Appellant, an inmate in the Florida prison system, alleges that he has been unlawfully deprived of work gain time, to which he feels that he is entitled under § 944.-275(2)(b), Fla.Stat. (1981). Appellant’s job as a laundry equipment operator in the prison is classified by the Department of Corrections (the department) as “semiskilled.” The skill level of an inmate’s job is one of the factors used by the department in calculating the amount of work gain time awarded the inmate. The appellant’s job is classified as semi-skilled, and under the department’s rules he is entitled, at most, to work gain time amounting to 75% of the days he works. See Fla.Admin.Code Rule 33-11.065. The appellant feels that because he is not getting one day of work gain time for each day he works, that he is being deprived of work gain time contrary to § 944.275(2)(b). Appellant’s argument is without merit.

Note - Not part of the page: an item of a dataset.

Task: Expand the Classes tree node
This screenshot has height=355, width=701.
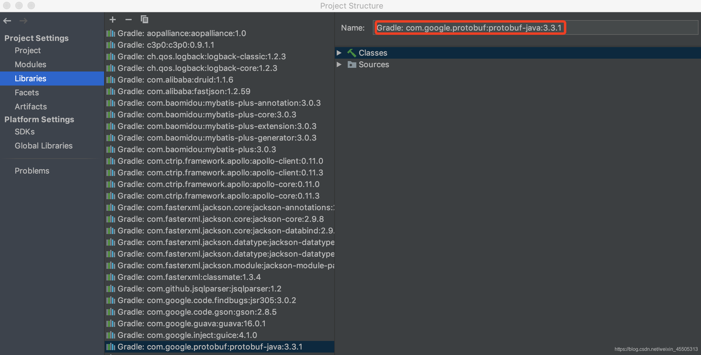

Section 944.275(2)(b) does not mandate that an inmate be given one day of gain time for each and every day worked. It merely authorizes the department to award prisoners:

up to 1 day for each day of productive or institutional labor performed by any prisoner who has committed no infraction of the rules of the department or of the laws of this state and who has accomplished, in a satisfactory and acceptable manner, the work duties, and tasks assigned.

§ 944.275(2)(b), Fla.Stat. (1981). The section goes on to state that the work gain time allowance “shall be awarded on the basis of diligence of the inmate, the quality and quantity of work performed, and the skill required for performance of the work. Accordingly, an inmate is not entitled to automatically receive one day of work gain time for each and every day of work performed. It is clear from the formula used by the department in computing work gain time that all of these statutory criteria are taken into account. Furthermore, the proper classification of a particular job per*42formed by an inmate is within the discretion of the department. Appellant has failed to prove that the department has abused it’s discretion in classifying his job as “semi-skilled” as opposed to “skilled.” We additionally note that since appellant received a disciplinary report in August 1981, he was statutorily prohibited from receiving statutory or work gain time during that month. §§ 944.275(1), .275(2)(b), Fla.Stat. (1981).

We therefore find that petitioner has not been unlawfully denied work gain time. Accordingly, the trial court properly dismissed the petition for writ of habeas corpus for failure to state a cause of action.

LARRY G. SMITH and JOANOS, JJ., concur.